The process has been years in the making. In 2010, the D.C. Council approved a $4.137 million, 43-year loan from the U.S. Department of Housing and Urban Development to the tenant association to buy the property and convert it into a 67-unit apartment building, which the returning tenants decided to rename it the Monsignor Oscar Romero Apartments, after the Salvadoran human rights leader.

So what’s been the holdup? According to tenant association president (and local Advisory Neighborhood Commissioner) Yasmin Romero-Castillo, the process has been delayed by the tenants’ efforts to secure financing from the city, which has been slowed by the many other projects the city is undertaking. The tenant association is working with the nonprofit National Housing Trust to restore the building, given the tenants’ tight finances. “The tenant association, we don’t have any money,” Romero-Castillo says.

Things could start moving quickly now. “We hope to close on all the financing this week, and that renovating the building would start within 30 days of then,” says Rob Richardson of the National Housing Trust. “And it will take about 15 months to complete the building.”

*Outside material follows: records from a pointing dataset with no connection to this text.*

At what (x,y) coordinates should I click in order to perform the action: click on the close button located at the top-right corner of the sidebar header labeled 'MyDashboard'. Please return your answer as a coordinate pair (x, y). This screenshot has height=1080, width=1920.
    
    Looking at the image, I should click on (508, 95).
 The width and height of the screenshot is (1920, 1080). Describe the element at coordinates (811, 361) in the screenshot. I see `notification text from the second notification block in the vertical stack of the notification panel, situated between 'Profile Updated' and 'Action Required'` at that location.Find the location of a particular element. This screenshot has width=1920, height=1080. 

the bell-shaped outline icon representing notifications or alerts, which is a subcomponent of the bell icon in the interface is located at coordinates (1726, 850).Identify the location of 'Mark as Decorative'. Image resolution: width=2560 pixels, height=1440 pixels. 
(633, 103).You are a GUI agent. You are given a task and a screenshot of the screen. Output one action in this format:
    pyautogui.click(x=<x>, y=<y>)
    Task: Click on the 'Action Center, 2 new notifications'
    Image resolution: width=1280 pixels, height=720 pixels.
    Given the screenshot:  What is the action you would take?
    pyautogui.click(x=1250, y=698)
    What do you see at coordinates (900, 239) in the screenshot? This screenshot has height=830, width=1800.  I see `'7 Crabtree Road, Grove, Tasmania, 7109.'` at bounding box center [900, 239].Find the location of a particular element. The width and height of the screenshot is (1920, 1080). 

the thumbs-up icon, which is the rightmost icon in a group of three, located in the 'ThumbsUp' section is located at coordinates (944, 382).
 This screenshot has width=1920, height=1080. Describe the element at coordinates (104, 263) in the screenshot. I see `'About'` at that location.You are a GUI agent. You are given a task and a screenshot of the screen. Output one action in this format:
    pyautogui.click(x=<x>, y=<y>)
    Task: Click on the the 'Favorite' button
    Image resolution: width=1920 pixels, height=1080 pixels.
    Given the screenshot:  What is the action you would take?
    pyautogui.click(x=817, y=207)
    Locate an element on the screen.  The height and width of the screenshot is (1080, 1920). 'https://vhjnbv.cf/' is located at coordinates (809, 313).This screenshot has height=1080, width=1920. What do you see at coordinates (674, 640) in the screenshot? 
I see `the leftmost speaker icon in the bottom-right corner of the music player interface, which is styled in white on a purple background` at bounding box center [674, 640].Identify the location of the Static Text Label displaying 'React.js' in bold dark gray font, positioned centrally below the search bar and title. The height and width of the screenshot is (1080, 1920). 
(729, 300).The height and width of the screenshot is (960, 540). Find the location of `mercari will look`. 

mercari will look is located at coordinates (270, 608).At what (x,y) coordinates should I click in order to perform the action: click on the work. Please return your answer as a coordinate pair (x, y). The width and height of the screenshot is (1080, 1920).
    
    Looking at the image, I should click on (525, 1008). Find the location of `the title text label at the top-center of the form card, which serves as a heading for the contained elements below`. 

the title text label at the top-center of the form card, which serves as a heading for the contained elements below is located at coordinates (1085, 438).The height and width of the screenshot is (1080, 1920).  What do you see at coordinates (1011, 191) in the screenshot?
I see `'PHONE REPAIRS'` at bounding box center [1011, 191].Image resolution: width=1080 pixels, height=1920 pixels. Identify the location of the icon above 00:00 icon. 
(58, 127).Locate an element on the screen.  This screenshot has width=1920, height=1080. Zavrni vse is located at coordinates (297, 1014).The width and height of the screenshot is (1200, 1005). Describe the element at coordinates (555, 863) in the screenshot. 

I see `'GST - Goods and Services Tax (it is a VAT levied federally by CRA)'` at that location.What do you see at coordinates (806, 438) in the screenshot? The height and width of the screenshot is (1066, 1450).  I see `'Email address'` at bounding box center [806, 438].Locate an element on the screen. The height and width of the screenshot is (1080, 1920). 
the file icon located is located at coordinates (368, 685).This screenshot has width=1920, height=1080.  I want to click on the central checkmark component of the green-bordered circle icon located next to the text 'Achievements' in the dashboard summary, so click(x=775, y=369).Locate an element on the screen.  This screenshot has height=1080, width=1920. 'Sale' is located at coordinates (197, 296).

Romero-Castillo says some former Deauville residents have returned to their home countries of Mexico, El Salvador, and Honduras, but she thinks all those who remain in D.C. plan to return to the Monsignor Oscar Romero Apartments. The new apartments will be offered to these returning residents at affordable rents tied to the residents’ incomes.

“Why do you take affordable rent?” Romero-Castillo asks rhetorically. “Because we have some people without legal papers, and people without legal papers, you can’t apply for any loan.”

Richardson says to expect a groundbreaking ceremony in the next two to three weeks.